Among young people, in particular, she said there was a “huge interest”. “The left wing is there, getting ever more votes and support as the larger parties are punished for their anti-social politics,” she said, noting the 12 per cent of the poll in September’s general election for the Left Party, a successor to the ruling SED.
“Things in Germany are going downhill for the working class, so things are looking good for the left,” she said. “I’m optimistic, always was and always will be.”
Ms Honecker, who served as education minister in the GDR, was accused, but never charged, of involvement in organising forced adoptions of children of dissidents to loyal party members.

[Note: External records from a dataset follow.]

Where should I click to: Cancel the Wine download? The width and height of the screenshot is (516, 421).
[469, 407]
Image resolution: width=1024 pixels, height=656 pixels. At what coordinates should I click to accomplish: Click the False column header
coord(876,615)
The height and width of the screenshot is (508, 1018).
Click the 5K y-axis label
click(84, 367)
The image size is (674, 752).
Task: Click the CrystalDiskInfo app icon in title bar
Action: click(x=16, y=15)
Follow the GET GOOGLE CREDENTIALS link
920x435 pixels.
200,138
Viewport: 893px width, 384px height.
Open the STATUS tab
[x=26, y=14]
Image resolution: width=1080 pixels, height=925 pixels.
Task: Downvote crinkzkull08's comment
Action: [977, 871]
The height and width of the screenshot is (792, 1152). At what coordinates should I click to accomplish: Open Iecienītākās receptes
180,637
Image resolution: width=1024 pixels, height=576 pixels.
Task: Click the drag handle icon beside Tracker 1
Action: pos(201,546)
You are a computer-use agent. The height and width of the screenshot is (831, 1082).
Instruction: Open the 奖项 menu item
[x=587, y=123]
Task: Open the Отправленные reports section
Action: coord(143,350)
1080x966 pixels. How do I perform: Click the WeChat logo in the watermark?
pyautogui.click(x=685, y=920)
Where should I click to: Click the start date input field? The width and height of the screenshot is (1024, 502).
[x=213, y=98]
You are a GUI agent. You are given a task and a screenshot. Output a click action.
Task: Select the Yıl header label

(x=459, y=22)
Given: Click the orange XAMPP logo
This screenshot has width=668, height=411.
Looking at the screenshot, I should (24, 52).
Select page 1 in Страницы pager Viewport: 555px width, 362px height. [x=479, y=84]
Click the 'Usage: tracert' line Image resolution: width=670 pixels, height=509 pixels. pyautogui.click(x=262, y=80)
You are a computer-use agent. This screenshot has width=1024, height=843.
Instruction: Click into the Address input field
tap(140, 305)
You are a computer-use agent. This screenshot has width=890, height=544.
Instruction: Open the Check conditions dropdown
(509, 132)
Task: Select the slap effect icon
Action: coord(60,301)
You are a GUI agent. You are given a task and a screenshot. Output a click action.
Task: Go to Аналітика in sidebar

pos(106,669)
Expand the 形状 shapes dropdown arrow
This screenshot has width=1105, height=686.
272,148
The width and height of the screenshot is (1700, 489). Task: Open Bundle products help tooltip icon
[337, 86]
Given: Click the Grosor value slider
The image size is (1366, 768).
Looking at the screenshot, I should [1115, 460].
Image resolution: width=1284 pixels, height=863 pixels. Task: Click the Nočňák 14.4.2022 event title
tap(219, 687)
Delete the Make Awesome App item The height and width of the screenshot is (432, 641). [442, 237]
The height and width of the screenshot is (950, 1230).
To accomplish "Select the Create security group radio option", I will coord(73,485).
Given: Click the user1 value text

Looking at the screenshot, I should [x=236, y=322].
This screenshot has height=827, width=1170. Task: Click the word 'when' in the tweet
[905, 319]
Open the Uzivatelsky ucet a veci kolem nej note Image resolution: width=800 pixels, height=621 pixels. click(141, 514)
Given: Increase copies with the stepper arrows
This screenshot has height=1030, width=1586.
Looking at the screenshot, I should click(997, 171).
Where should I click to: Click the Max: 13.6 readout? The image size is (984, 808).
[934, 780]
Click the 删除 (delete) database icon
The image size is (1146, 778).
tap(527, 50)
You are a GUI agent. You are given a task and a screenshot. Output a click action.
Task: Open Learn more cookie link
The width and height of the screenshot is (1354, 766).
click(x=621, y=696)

Attitudes to the vanished East Germany vary widely in surveys, depending largely on the question asked. Some 80 per cent of Germans quizzed by Stern magazine this week say they are happy that the Berlin Wall fell.
About one in seven former East Germans quizzed said they would like to see the wall back. In a survey in June for the Emnid polling institute, some 49 per cent of 600 former easterners quizzed said the GDR had more positive than negative sides.
Meanwhile, a former prisoner of the Stasi secret police has locked himself in his former cell – and is streaming the images on the internet – to recall GDR oppression.
Carl-Wolfgang Holzapfel donned his old blue uniform yesterday and entered the cell at Berlin’s Hohenschönhausen prison, where he served nine months in 1965. “We have to remember the leaden years before, the courage of people who were hounded by the authorities, and the revisionist politics of the Left Party.” His website is www.stasi-live-haft.de
DEREK Scally, D. (2009) Widow of East German Leader Insists Life was Better Behind the Wall. [Online] http://www.irishtimes.com/newspaper/world/2009/1031/1224257766778.html [15/05/2010]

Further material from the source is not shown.